- **WHAT TO PRODUCE**
The full set of entries below should be transcribed exactly.

- **SOURCE INFORMATION**
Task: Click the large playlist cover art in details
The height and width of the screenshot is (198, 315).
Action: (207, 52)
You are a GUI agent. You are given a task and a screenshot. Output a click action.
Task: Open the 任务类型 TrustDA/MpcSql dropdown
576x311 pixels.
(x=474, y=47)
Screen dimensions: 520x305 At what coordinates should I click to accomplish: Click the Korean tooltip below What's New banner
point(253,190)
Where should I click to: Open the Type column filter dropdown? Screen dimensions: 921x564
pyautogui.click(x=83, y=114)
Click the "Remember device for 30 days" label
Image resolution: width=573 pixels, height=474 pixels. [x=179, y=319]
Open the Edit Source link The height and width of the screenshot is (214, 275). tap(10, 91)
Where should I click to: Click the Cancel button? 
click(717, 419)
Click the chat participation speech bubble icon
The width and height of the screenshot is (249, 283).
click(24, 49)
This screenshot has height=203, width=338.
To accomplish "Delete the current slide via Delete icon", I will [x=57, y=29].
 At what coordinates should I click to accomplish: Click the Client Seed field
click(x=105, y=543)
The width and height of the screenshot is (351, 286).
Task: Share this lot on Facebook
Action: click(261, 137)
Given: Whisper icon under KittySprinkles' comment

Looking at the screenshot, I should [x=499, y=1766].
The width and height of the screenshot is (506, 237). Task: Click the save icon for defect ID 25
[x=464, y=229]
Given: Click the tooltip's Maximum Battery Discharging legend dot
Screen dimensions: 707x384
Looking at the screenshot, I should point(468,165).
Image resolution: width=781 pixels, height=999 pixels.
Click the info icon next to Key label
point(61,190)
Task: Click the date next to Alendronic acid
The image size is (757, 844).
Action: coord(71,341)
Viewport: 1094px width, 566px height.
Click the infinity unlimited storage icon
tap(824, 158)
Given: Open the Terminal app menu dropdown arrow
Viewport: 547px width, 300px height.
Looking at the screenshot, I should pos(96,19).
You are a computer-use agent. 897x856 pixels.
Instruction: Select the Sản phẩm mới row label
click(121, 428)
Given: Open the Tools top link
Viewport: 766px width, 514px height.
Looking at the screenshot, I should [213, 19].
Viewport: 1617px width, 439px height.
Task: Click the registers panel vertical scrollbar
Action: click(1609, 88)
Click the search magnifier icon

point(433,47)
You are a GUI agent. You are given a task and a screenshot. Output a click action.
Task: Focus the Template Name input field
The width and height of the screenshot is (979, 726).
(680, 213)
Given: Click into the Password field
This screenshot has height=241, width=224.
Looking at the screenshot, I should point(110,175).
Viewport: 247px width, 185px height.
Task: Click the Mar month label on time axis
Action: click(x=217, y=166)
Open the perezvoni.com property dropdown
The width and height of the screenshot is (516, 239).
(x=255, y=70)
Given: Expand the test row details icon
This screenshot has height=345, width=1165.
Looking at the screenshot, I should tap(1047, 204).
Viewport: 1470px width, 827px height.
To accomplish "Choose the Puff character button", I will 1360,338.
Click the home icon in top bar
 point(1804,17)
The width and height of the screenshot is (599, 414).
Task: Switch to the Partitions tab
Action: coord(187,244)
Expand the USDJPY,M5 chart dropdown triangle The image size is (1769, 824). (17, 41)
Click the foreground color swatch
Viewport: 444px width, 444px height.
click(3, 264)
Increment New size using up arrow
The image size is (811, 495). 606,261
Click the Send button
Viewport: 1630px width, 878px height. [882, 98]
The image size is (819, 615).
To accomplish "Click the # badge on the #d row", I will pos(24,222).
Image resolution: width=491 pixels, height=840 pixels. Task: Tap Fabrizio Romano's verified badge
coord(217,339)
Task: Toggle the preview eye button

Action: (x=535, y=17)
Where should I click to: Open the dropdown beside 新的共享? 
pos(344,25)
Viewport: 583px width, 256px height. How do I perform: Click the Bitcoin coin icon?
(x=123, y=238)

- **REPLY TO THE TASK**
Task: Click the large playlist cover art in details
The height and width of the screenshot is (198, 315).
Action: (207, 52)
You are a GUI agent. You are given a task and a screenshot. Output a click action.
Task: Open the 任务类型 TrustDA/MpcSql dropdown
576x311 pixels.
(x=474, y=47)
Screen dimensions: 520x305 At what coordinates should I click to accomplish: Click the Korean tooltip below What's New banner
point(253,190)
Where should I click to: Open the Type column filter dropdown? Screen dimensions: 921x564
pyautogui.click(x=83, y=114)
Click the "Remember device for 30 days" label
Image resolution: width=573 pixels, height=474 pixels. [x=179, y=319]
Open the Edit Source link The height and width of the screenshot is (214, 275). tap(10, 91)
Where should I click to: Click the Cancel button? 
click(717, 419)
Click the chat participation speech bubble icon
The width and height of the screenshot is (249, 283).
click(24, 49)
This screenshot has height=203, width=338.
To accomplish "Delete the current slide via Delete icon", I will [x=57, y=29].
 At what coordinates should I click to accomplish: Click the Client Seed field
click(x=105, y=543)
The width and height of the screenshot is (351, 286).
Task: Share this lot on Facebook
Action: click(261, 137)
Given: Whisper icon under KittySprinkles' comment

Looking at the screenshot, I should [x=499, y=1766].
The width and height of the screenshot is (506, 237). Task: Click the save icon for defect ID 25
[x=464, y=229]
Given: Click the tooltip's Maximum Battery Discharging legend dot
Screen dimensions: 707x384
Looking at the screenshot, I should point(468,165).
Image resolution: width=781 pixels, height=999 pixels.
Click the info icon next to Key label
point(61,190)
Task: Click the date next to Alendronic acid
The image size is (757, 844).
Action: coord(71,341)
Viewport: 1094px width, 566px height.
Click the infinity unlimited storage icon
tap(824, 158)
Given: Open the Terminal app menu dropdown arrow
Viewport: 547px width, 300px height.
Looking at the screenshot, I should pos(96,19).
You are a computer-use agent. 897x856 pixels.
Instruction: Select the Sản phẩm mới row label
click(121, 428)
Given: Open the Tools top link
Viewport: 766px width, 514px height.
Looking at the screenshot, I should [213, 19].
Viewport: 1617px width, 439px height.
Task: Click the registers panel vertical scrollbar
Action: click(1609, 88)
Click the search magnifier icon

point(433,47)
You are a GUI agent. You are given a task and a screenshot. Output a click action.
Task: Focus the Template Name input field
The width and height of the screenshot is (979, 726).
(680, 213)
Given: Click into the Password field
This screenshot has height=241, width=224.
Looking at the screenshot, I should point(110,175).
Viewport: 247px width, 185px height.
Task: Click the Mar month label on time axis
Action: click(x=217, y=166)
Open the perezvoni.com property dropdown
The width and height of the screenshot is (516, 239).
(x=255, y=70)
Given: Expand the test row details icon
This screenshot has height=345, width=1165.
Looking at the screenshot, I should tap(1047, 204).
Viewport: 1470px width, 827px height.
To accomplish "Choose the Puff character button", I will 1360,338.
Click the home icon in top bar
 point(1804,17)
The width and height of the screenshot is (599, 414).
Task: Switch to the Partitions tab
Action: coord(187,244)
Expand the USDJPY,M5 chart dropdown triangle The image size is (1769, 824). (17, 41)
Click the foreground color swatch
Viewport: 444px width, 444px height.
click(3, 264)
Increment New size using up arrow
The image size is (811, 495). 606,261
Click the Send button
Viewport: 1630px width, 878px height. [882, 98]
The image size is (819, 615).
To accomplish "Click the # badge on the #d row", I will pos(24,222).
Image resolution: width=491 pixels, height=840 pixels. Task: Tap Fabrizio Romano's verified badge
coord(217,339)
Task: Toggle the preview eye button

Action: (x=535, y=17)
Where should I click to: Open the dropdown beside 新的共享? 
pos(344,25)
Viewport: 583px width, 256px height. How do I perform: Click the Bitcoin coin icon?
(x=123, y=238)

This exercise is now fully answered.